Konferensi Pers terkait ‘Aksi Bersama Cabut Perppu Ormas’ sebelum aksi 16 Agustus 2017 di LBH Jakarta. Hadir dari KSPI, KPBI, GSBI, FSUI, dan Politik Rakyat.

Karena itu, ketika ada kebijakan yang dianggap salah, sebagai kesatria kita tidak boleh hanya nggerundel. Nyatakan dengan tegas bahwa kita menolak.

Maka jalan inilah yang sedang ditempuh oleh kaum buruh. Tentu saja, perlawanan disini adalah bahasa gerakan. Kita melawan secara konstitusional, sesuai dengan prinsip-prinsip demokrasi. Dan tidak saja melalui non litigas seperti aksi-aksi di jalanan. Secara litigasi, juga ada tim yang secara khusus bekerja untuk melawan di pengadilan.

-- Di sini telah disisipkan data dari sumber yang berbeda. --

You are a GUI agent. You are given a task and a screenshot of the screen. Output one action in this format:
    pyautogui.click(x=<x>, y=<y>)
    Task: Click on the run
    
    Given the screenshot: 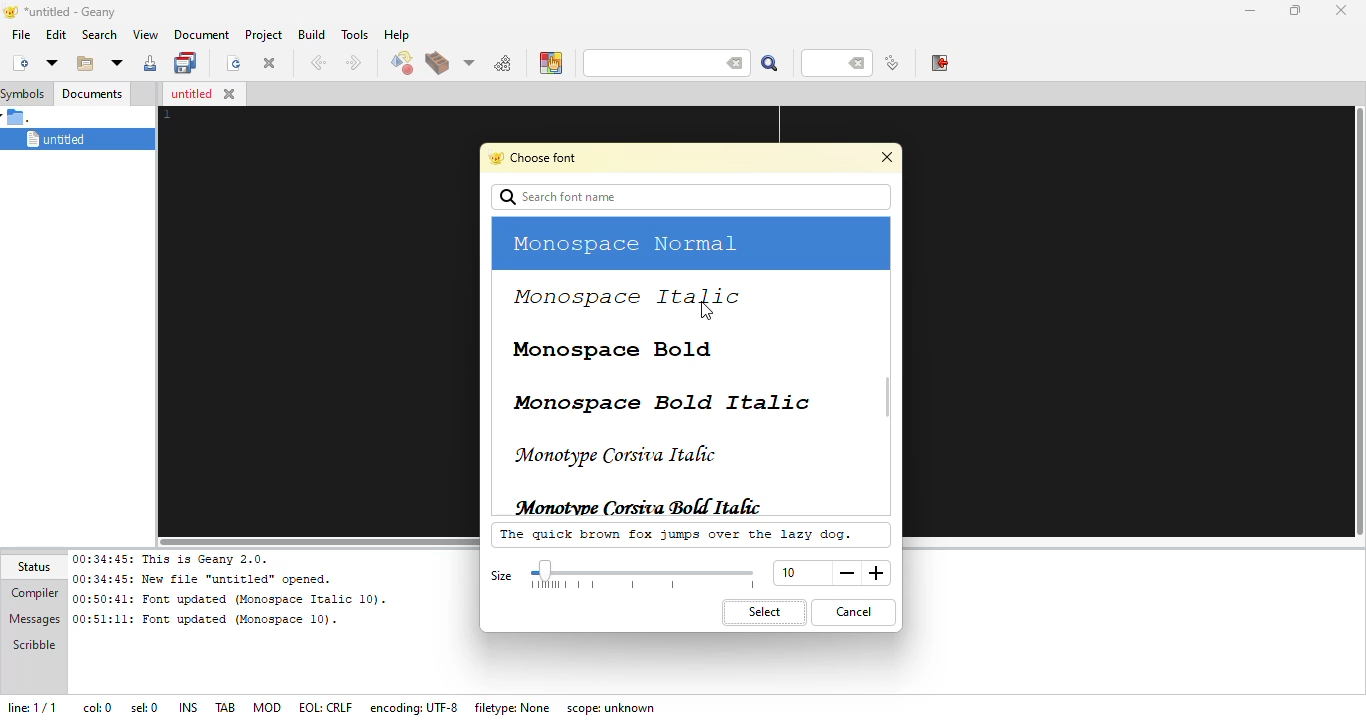 What is the action you would take?
    pyautogui.click(x=503, y=63)
    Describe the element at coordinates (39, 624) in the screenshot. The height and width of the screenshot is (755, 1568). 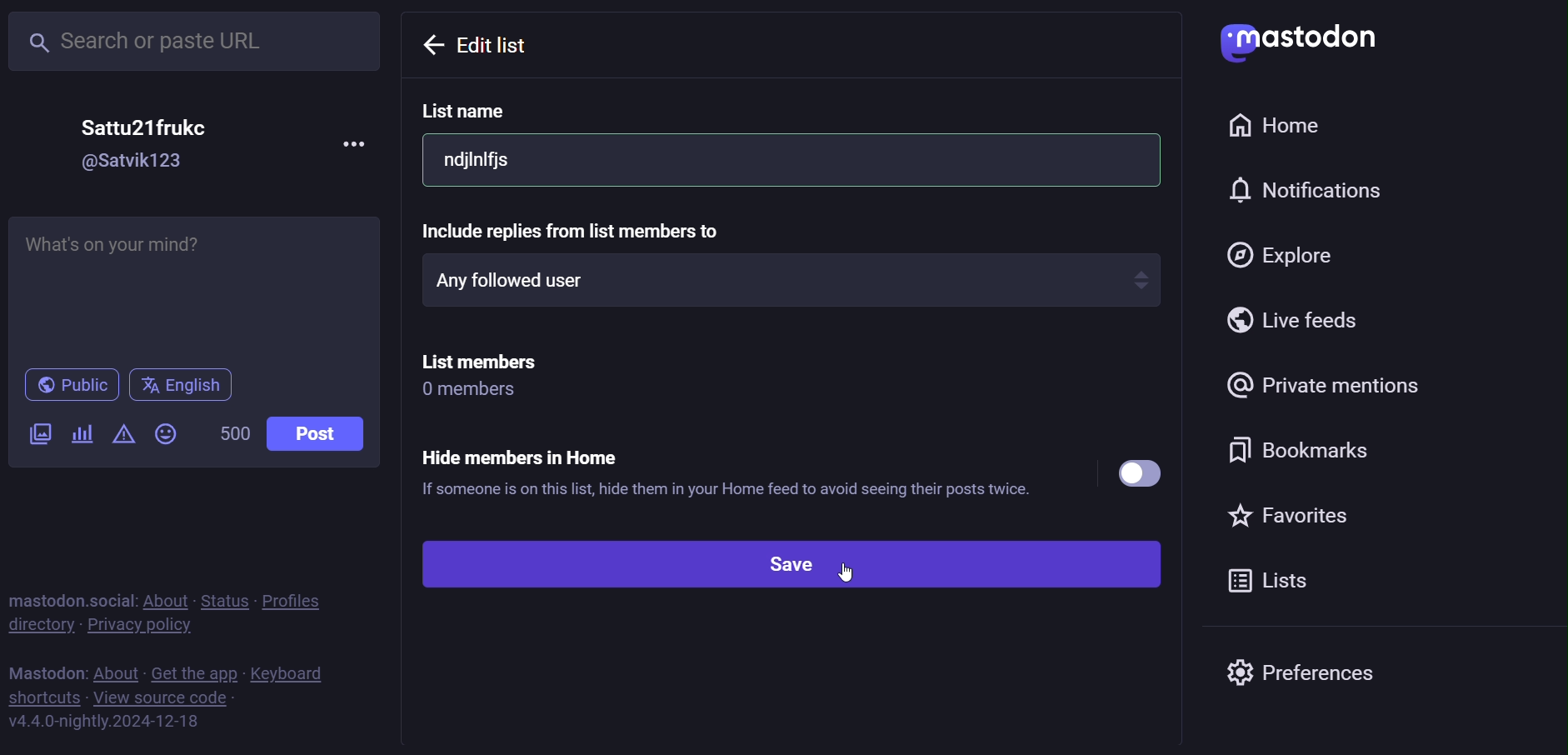
I see `directory` at that location.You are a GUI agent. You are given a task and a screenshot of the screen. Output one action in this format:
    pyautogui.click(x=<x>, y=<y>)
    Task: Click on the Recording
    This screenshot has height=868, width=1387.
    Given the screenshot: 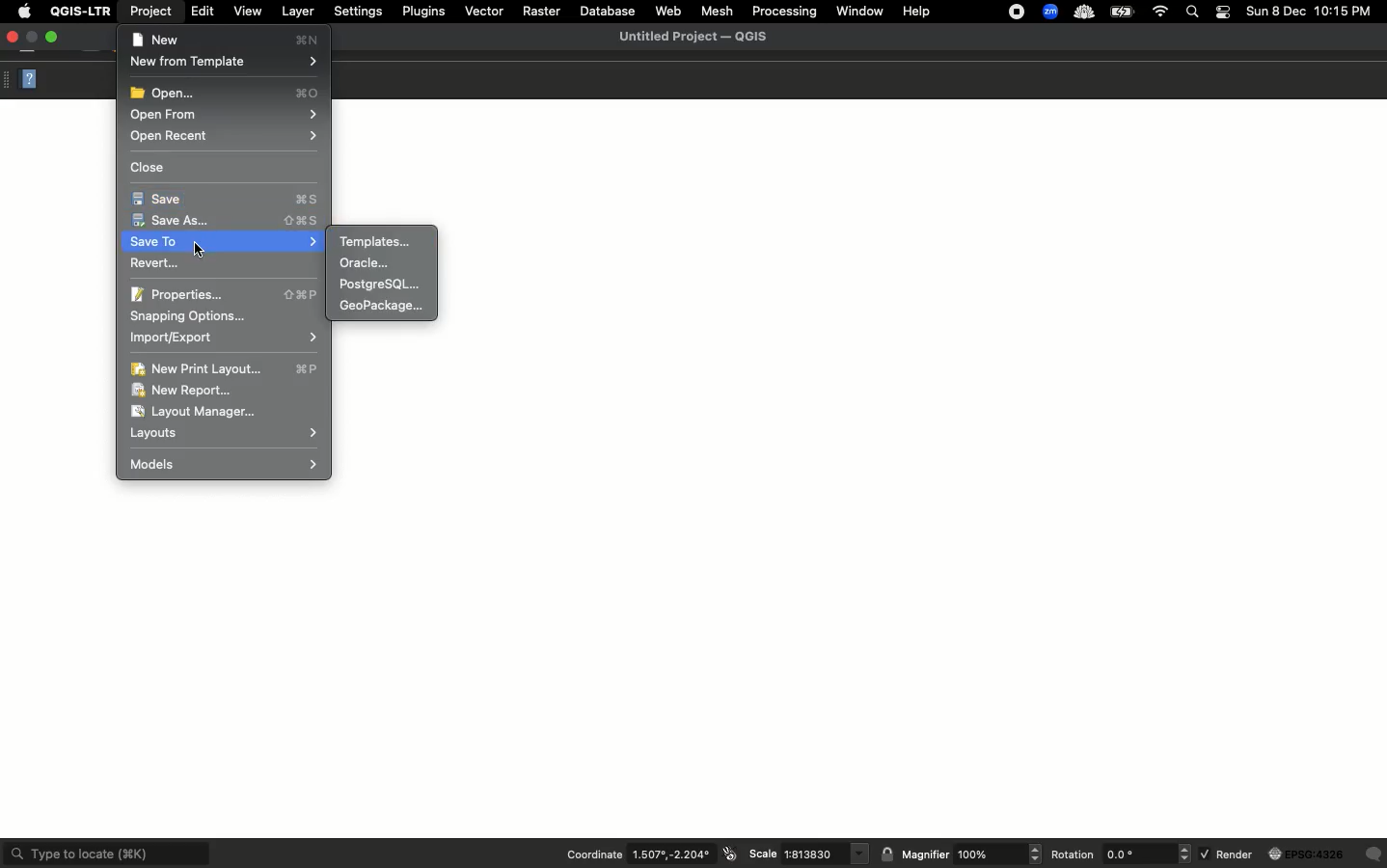 What is the action you would take?
    pyautogui.click(x=1015, y=11)
    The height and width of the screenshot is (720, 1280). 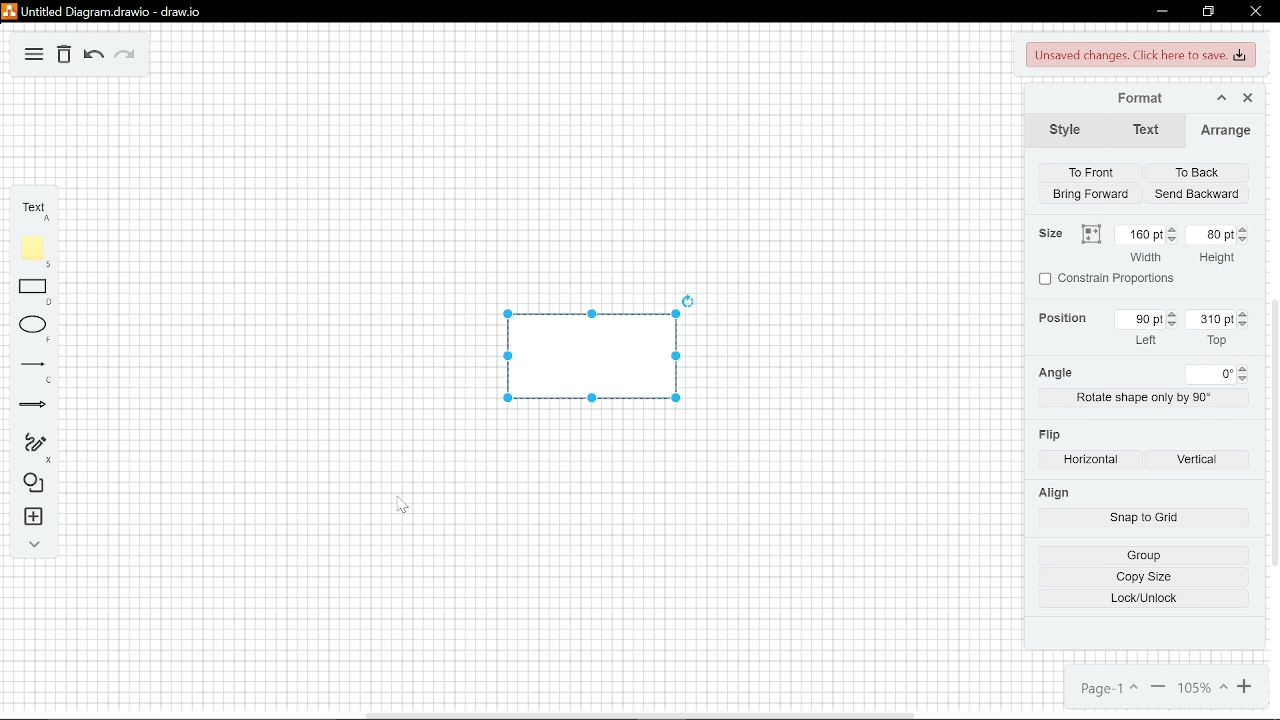 What do you see at coordinates (36, 484) in the screenshot?
I see `shapes` at bounding box center [36, 484].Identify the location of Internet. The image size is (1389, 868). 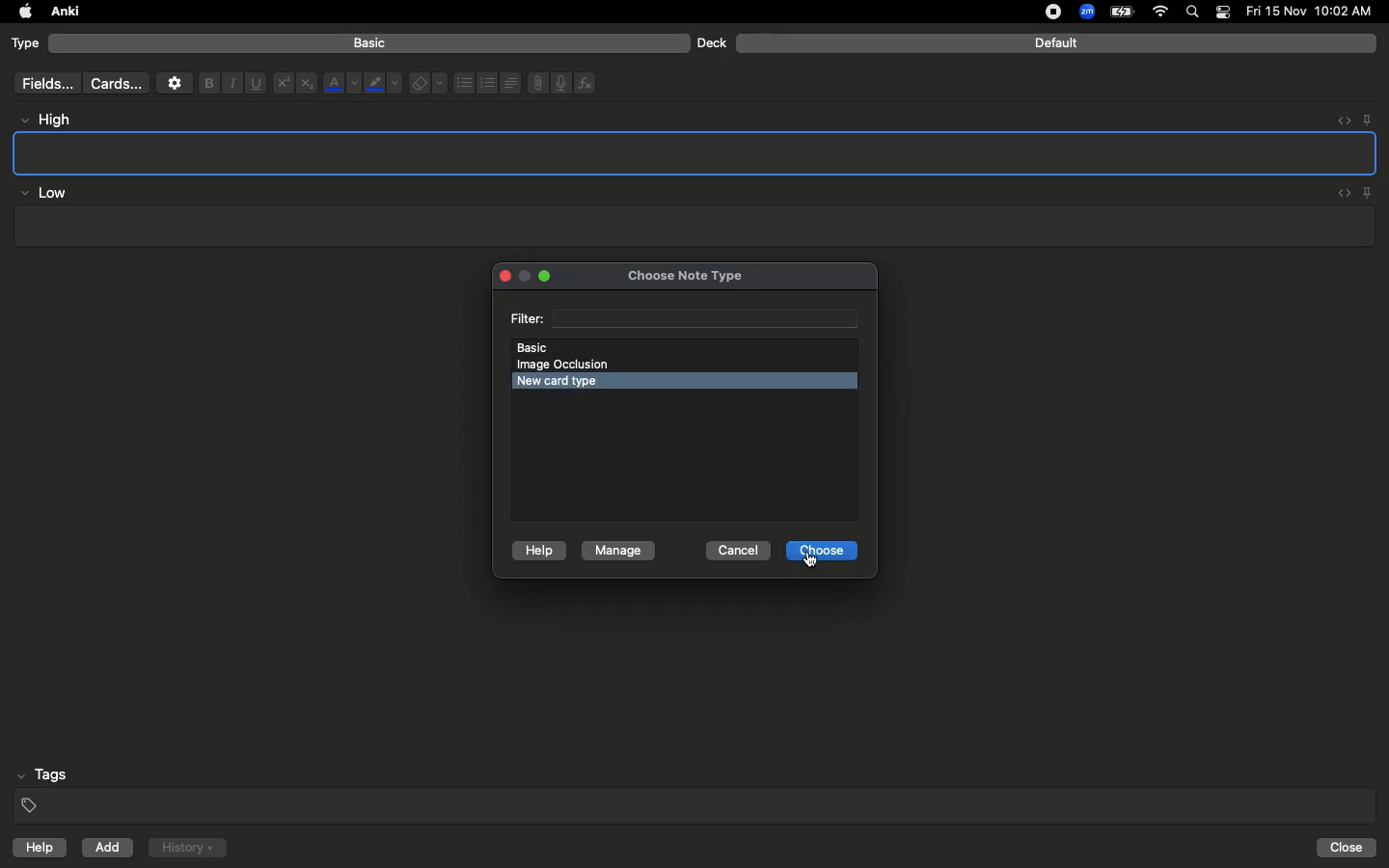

Jika kemudian ada yang mengatakan, sebuah aksi demonstrasi hanya membuang-buang energi, maka orang yang mengatakan itu bisa jadi tuna sejarah. Demonstrasi menjadi satu cara yang sah digunakan dalam konteks demokrasi untuk menyampaikan aspirasi. Mendegradasi makna demonstrasi, sama saja memberi peluang kepada rezim untuk menjadi tiran. Demonstrasi lah yang membawa Indonesia keluar dari belenggu orde baru.

Demonstrasi membawa pesan politis. Ia berguna untuk melipatgandakan pesan. Kita tahu, dengan unjuk rasa, gaungnya akan kemana-mana. Inilah yang tidak disukai oleh rezim yang selalu mencitrakan kekuasaannya bersih tanpa cela.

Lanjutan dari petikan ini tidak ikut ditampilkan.